=== Collected data entries ===
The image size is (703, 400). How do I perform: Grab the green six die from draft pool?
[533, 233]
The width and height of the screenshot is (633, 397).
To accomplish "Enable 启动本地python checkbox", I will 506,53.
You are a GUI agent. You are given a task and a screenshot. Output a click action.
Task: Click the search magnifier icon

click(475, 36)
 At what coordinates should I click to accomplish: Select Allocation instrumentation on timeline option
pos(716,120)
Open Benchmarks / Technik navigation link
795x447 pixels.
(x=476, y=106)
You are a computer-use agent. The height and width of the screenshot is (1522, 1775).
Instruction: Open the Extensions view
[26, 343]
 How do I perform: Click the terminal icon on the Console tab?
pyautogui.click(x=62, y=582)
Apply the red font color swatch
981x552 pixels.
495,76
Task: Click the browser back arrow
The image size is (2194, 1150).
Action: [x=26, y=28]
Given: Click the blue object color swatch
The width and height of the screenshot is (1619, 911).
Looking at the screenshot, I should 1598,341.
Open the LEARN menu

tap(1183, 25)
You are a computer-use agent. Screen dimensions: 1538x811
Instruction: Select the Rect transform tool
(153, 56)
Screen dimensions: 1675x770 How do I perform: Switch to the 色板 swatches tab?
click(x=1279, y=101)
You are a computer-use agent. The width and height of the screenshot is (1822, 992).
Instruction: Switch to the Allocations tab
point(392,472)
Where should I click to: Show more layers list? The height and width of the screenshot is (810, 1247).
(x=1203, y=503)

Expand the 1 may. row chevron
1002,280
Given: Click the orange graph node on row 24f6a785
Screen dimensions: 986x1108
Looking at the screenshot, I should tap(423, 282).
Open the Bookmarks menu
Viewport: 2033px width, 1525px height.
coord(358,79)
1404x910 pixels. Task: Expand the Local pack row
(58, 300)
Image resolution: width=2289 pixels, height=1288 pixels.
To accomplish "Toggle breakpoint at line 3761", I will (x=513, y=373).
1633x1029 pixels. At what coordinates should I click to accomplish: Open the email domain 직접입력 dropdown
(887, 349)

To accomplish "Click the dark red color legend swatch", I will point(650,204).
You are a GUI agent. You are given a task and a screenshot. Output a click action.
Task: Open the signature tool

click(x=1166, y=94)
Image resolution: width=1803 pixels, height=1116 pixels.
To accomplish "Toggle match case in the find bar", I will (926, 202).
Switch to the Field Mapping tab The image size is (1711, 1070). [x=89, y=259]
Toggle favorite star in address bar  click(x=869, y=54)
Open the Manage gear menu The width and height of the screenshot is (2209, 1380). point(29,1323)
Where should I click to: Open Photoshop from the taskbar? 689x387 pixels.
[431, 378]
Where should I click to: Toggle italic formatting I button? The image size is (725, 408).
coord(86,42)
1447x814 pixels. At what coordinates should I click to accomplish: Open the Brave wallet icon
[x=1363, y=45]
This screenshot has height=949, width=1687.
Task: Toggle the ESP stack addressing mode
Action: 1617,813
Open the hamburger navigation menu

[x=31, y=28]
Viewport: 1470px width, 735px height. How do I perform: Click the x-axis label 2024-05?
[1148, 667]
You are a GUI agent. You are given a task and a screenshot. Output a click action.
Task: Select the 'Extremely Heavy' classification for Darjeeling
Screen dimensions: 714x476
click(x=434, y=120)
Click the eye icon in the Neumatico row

=== ABOUT THIS EXERCISE ===
Give back every line above, unchanged.

=== RESPONSE TO THE EXERCISE ===
The image size is (703, 400). How do I perform: Grab the green six die from draft pool?
[533, 233]
The width and height of the screenshot is (633, 397).
To accomplish "Enable 启动本地python checkbox", I will 506,53.
You are a GUI agent. You are given a task and a screenshot. Output a click action.
Task: Click the search magnifier icon

click(475, 36)
 At what coordinates should I click to accomplish: Select Allocation instrumentation on timeline option
pos(716,120)
Open Benchmarks / Technik navigation link
795x447 pixels.
(x=476, y=106)
You are a computer-use agent. The height and width of the screenshot is (1522, 1775).
Instruction: Open the Extensions view
[26, 343]
 How do I perform: Click the terminal icon on the Console tab?
pyautogui.click(x=62, y=582)
Apply the red font color swatch
981x552 pixels.
495,76
Task: Click the browser back arrow
The image size is (2194, 1150).
Action: [x=26, y=28]
Given: Click the blue object color swatch
The width and height of the screenshot is (1619, 911).
Looking at the screenshot, I should 1598,341.
Open the LEARN menu

tap(1183, 25)
You are a computer-use agent. Screen dimensions: 1538x811
Instruction: Select the Rect transform tool
(153, 56)
Screen dimensions: 1675x770 How do I perform: Switch to the 色板 swatches tab?
click(x=1279, y=101)
You are a computer-use agent. The width and height of the screenshot is (1822, 992).
Instruction: Switch to the Allocations tab
point(392,472)
Where should I click to: Show more layers list? The height and width of the screenshot is (810, 1247).
(x=1203, y=503)

Expand the 1 may. row chevron
1002,280
Given: Click the orange graph node on row 24f6a785
Screen dimensions: 986x1108
Looking at the screenshot, I should tap(423, 282).
Open the Bookmarks menu
Viewport: 2033px width, 1525px height.
coord(358,79)
1404x910 pixels. Task: Expand the Local pack row
(58, 300)
Image resolution: width=2289 pixels, height=1288 pixels.
To accomplish "Toggle breakpoint at line 3761", I will (x=513, y=373).
1633x1029 pixels. At what coordinates should I click to accomplish: Open the email domain 직접입력 dropdown
(887, 349)

To accomplish "Click the dark red color legend swatch", I will point(650,204).
You are a GUI agent. You are given a task and a screenshot. Output a click action.
Task: Open the signature tool

click(x=1166, y=94)
Image resolution: width=1803 pixels, height=1116 pixels.
To accomplish "Toggle match case in the find bar", I will (926, 202).
Switch to the Field Mapping tab The image size is (1711, 1070). [x=89, y=259]
Toggle favorite star in address bar  click(x=869, y=54)
Open the Manage gear menu The width and height of the screenshot is (2209, 1380). point(29,1323)
Where should I click to: Open Photoshop from the taskbar? 689x387 pixels.
[431, 378]
Where should I click to: Toggle italic formatting I button? The image size is (725, 408).
coord(86,42)
1447x814 pixels. At what coordinates should I click to accomplish: Open the Brave wallet icon
[x=1363, y=45]
This screenshot has height=949, width=1687.
Task: Toggle the ESP stack addressing mode
Action: 1617,813
Open the hamburger navigation menu

[x=31, y=28]
Viewport: 1470px width, 735px height. How do I perform: Click the x-axis label 2024-05?
[1148, 667]
You are a GUI agent. You are given a task and a screenshot. Output a click action.
Task: Select the 'Extremely Heavy' classification for Darjeeling
Screen dimensions: 714x476
click(x=434, y=120)
Click the eye icon in the Neumatico row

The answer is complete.